A 40 year old escapist rewinds to the UHF past.

The question one hears leaving the movie theater these days, assuming everyone enjoyed it is: Are you gonna buy it when it comes out on DVD?” Or you hear–or even say–“That was good, but I don’t think I’ll buy it.” As someone with a huge DVD collection I’m always a little horrified to hear my fellow filmgoers say such things. As if the experience of watching a film can be bottled up and canned. Which of course, it can… and we love it. It’s only that we’re growing accustomed to not having to “let go” of our peak cinematic experiences. The benefits outweigh the bad, I guess… but if you can’t let go at the cinema, how are you going to let go in real life?

Back in the 1970s before even the VHS, I longed and daydreamed for a day when I could have all the great Bela Lugosi and Boris Karloff movies from Creature Double Feature on UHF. I wanted to own them, to watch them projected on my wall. But of course this was impossible outside of those little 3 minute highlight reels of super 8mm, sold for too much $$ in camera stores and useful only if you had a super 8 projector.

Here is is a scant 30 years later and I am able to buy most of those films and even more. We are living in some weird golden age when the movies you used to long for are now coming out in big boxed sets looking beautiful and packed with extras.

DVDs are now, on average, already cheaper than pre-recorded VHS tapes ever were. In the early days of the VCR for example, the average pre-recorded tape sold for around $80. And people bought them! I bought the 1931 SCARFACE for $40, and later RAIDERS OF THE LOST ARK for the same price. The SCARFACE one is still in good shape, by cracky!
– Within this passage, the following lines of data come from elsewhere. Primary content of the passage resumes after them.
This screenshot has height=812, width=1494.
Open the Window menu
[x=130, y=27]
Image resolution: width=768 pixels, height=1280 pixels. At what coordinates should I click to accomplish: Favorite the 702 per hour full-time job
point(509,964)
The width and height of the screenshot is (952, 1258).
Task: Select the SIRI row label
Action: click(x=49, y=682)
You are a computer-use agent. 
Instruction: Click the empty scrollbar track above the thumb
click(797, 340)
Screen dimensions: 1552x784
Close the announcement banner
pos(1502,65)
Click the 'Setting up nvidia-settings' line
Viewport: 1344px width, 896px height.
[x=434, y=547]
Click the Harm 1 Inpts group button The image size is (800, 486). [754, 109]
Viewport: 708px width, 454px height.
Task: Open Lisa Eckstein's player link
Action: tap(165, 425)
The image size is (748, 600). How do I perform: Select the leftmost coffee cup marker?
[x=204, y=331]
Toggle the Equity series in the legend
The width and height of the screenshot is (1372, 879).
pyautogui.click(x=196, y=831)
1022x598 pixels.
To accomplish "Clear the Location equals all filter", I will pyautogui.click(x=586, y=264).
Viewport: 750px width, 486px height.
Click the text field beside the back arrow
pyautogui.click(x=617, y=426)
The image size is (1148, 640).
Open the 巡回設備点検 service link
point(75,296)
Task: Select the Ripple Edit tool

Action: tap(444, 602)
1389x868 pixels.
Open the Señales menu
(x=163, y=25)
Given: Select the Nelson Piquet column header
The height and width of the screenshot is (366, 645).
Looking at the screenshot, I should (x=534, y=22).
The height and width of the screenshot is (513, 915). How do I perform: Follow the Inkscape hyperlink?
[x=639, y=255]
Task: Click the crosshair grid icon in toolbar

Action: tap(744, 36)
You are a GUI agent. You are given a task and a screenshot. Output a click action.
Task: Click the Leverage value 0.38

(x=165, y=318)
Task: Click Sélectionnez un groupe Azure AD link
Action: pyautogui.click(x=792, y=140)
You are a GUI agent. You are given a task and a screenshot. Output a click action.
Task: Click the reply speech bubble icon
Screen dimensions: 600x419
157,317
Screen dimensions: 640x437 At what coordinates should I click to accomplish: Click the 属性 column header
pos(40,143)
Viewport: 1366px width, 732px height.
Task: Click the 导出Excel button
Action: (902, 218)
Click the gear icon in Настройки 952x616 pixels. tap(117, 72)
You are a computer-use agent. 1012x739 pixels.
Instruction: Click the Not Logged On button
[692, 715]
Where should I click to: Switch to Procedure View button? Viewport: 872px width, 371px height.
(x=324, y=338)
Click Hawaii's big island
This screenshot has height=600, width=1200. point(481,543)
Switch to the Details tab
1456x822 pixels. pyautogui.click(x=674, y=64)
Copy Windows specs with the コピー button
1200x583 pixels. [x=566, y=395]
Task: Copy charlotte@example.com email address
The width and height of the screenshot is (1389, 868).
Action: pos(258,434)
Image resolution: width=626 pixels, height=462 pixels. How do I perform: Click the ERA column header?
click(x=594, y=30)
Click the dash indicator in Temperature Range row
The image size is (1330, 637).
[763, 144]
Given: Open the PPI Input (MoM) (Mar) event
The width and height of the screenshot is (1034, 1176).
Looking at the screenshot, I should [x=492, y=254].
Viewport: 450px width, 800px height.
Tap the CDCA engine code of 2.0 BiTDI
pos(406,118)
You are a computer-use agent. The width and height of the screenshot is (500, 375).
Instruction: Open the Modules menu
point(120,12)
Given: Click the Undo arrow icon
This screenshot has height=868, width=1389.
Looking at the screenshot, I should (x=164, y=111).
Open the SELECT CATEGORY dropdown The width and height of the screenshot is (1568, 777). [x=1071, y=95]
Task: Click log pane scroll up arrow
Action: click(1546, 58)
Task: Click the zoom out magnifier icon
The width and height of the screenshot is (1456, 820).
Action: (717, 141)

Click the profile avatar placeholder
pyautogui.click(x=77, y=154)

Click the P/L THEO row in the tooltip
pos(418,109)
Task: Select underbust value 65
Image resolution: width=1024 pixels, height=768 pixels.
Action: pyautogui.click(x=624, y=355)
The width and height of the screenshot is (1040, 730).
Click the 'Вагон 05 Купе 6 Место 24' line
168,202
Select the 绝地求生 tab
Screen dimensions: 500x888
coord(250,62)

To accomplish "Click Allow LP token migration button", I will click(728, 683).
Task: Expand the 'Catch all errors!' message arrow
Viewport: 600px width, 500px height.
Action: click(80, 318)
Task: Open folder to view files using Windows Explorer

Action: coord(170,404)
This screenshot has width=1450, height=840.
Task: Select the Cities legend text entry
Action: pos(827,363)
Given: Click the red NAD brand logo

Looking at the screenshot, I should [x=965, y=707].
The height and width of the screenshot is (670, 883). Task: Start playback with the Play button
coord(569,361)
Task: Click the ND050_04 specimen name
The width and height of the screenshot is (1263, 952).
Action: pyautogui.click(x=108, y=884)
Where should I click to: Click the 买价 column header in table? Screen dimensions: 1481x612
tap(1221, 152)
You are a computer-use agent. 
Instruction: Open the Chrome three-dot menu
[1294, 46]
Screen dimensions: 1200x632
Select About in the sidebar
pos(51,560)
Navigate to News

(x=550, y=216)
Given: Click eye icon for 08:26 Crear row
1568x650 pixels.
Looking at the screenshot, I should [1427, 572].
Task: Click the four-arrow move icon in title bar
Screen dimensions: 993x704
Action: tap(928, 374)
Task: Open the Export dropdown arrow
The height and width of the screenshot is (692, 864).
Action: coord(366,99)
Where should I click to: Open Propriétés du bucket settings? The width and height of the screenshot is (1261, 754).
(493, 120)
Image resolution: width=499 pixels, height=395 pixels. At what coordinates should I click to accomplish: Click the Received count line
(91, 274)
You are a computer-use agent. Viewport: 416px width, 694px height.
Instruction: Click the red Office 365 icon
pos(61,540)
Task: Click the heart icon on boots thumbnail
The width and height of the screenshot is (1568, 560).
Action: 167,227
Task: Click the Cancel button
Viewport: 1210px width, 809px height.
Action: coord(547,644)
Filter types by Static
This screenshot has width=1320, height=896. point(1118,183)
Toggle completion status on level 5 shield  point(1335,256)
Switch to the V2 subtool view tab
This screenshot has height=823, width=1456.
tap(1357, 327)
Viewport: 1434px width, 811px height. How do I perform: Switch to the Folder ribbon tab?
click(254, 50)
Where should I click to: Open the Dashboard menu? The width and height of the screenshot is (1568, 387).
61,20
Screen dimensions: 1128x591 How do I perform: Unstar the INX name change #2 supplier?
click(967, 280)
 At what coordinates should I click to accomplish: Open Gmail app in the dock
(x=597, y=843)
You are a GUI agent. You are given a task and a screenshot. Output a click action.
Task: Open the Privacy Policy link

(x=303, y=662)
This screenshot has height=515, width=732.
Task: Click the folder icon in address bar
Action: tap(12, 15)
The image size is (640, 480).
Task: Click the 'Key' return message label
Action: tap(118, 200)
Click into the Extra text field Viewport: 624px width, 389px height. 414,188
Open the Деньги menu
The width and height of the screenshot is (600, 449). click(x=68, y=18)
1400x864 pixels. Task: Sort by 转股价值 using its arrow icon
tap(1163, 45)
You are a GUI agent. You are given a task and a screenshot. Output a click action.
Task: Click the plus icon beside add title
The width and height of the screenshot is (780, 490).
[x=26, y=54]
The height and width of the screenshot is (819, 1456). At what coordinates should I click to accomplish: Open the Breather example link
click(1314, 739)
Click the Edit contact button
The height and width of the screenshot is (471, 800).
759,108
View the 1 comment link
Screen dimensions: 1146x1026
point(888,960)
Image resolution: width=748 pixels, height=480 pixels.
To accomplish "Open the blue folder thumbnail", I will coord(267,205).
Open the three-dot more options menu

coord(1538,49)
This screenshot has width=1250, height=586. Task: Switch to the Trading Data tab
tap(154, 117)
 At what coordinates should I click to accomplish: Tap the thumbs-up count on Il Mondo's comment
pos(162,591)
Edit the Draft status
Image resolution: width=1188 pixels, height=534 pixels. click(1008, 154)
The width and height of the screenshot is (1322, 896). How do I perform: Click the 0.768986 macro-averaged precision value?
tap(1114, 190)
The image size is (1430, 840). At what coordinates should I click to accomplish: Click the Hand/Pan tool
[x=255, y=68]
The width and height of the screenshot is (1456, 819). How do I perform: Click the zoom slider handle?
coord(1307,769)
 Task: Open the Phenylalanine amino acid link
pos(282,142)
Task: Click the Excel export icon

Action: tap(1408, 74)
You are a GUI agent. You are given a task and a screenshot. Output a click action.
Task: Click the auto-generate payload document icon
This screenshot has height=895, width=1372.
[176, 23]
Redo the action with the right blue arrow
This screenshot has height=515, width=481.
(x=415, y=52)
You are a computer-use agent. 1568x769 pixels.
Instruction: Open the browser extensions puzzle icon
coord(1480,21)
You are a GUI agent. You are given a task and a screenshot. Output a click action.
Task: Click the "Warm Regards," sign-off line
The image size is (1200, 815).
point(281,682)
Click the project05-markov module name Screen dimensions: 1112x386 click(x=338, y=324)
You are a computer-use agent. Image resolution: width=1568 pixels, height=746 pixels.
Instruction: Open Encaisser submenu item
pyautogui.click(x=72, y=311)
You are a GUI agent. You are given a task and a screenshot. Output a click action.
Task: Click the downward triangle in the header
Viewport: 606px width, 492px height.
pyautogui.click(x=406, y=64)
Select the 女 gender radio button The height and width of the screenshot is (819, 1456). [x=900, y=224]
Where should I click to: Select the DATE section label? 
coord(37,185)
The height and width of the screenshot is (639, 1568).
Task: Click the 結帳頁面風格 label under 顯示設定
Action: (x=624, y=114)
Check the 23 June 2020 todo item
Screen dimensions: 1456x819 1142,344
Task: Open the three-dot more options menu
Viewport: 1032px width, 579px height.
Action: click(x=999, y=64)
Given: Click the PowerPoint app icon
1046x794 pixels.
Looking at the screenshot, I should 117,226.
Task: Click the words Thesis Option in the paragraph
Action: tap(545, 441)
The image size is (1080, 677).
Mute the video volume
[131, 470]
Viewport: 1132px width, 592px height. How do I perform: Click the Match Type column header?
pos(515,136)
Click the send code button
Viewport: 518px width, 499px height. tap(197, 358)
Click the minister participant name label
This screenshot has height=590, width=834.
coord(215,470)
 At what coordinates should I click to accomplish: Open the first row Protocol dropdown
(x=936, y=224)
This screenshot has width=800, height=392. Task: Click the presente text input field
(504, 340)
Then there were laser discs, even more expensive… and now the DVD, which performs better than the laserdisc (arguably) and is cheaper than either one. What a world in which to be a cinephile.

One thing I don’t really understand though is this rabid clamoring for extras. Fancy labels like Criterion will devote a whole disk to extras which are often no more than a few handheld making-of docs and a couple of trailers and maybe an “excerpt of the shooting script.” YAWN! The documentaries are only “real” as in made at the time of the shooting if you are lucky, but more often then not, hastily assembled as “A look back” for the DVD, filled out with a random mix of clips from the film itself and aged talking heads bearing shaky credentials like “Sound technician” and “Film historian.” These DVD labels are no fools. They know for example that film geeks out there will buy a deluxe three disc version of their favorite title for even the vaguest of reasons; they cut a 45 minute documentary up into three separate documentaries, thus tripling the amount of bonus features, and so on.

I’m not knocking bonus features, and I love audio commentaries, especially by self deprecating auteurs like Ridley Scott, John Carpenter and Ken Russell. And I’m not knocking anything film buffs love. And I’m not blaming the marketing departments for releasing yet another spiffy extended version of “T*A*P*S just so the devoted fans can hear an alternative audio mix for the end credits. Hell, I’m not knocking a damn thing about it. I just think it’s worth examining from a sociological perspective.

And what’s really creepy is to watching what 20 or 30 years can do to a person, to go from seeing them young and sexy to old and gray haired, with false teeth and wrinkled skin, in a matter of seconds. Ask not for whom the bell tolls!